Distributed solve scaling

This page is the hand-off guide for the distributed linear-solve scaling benchmark. It explains how to launch the canonical script on a multi-GPU node (or multi-process CPU), what each recorded metric means, how to read the resulting plot, and how to extend the benchmark with a new solver, partitioner, or problem.

The benchmark lives at

benchmarks/distributed/scaling/distributed_solve_scaling.py

and is the single, canonical entry point for distributed-solve scaling.
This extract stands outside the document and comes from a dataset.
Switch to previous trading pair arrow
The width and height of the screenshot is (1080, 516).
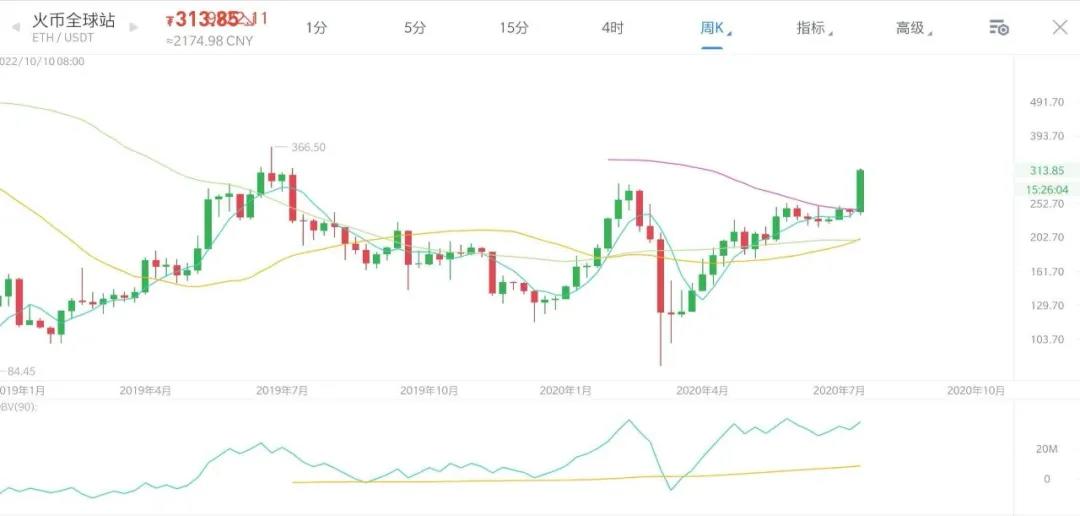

It builds a row-sharded DSparseTensor from a reproducible Poisson problem (torch_sla.datasets), runs the unified distributed solve(), and records wall-clock solve time, the relative residual ||A x - b|| / ||b|| (the correctness gate), throughput, and parallel efficiency.

What it measures

Three experiment modes, selected with --mode:

Mode

What is held fixed / varied

Ideal curve

weak

Fixed DOF per rank; total DOF grows with the world size.

Solve time is flat as ranks grow.

strong

Fixed total DOF; world size grows.

Solve time halves each time ranks double (linear speedup).

throughput

DOF processed per second vs ranks (derived from the timed solve).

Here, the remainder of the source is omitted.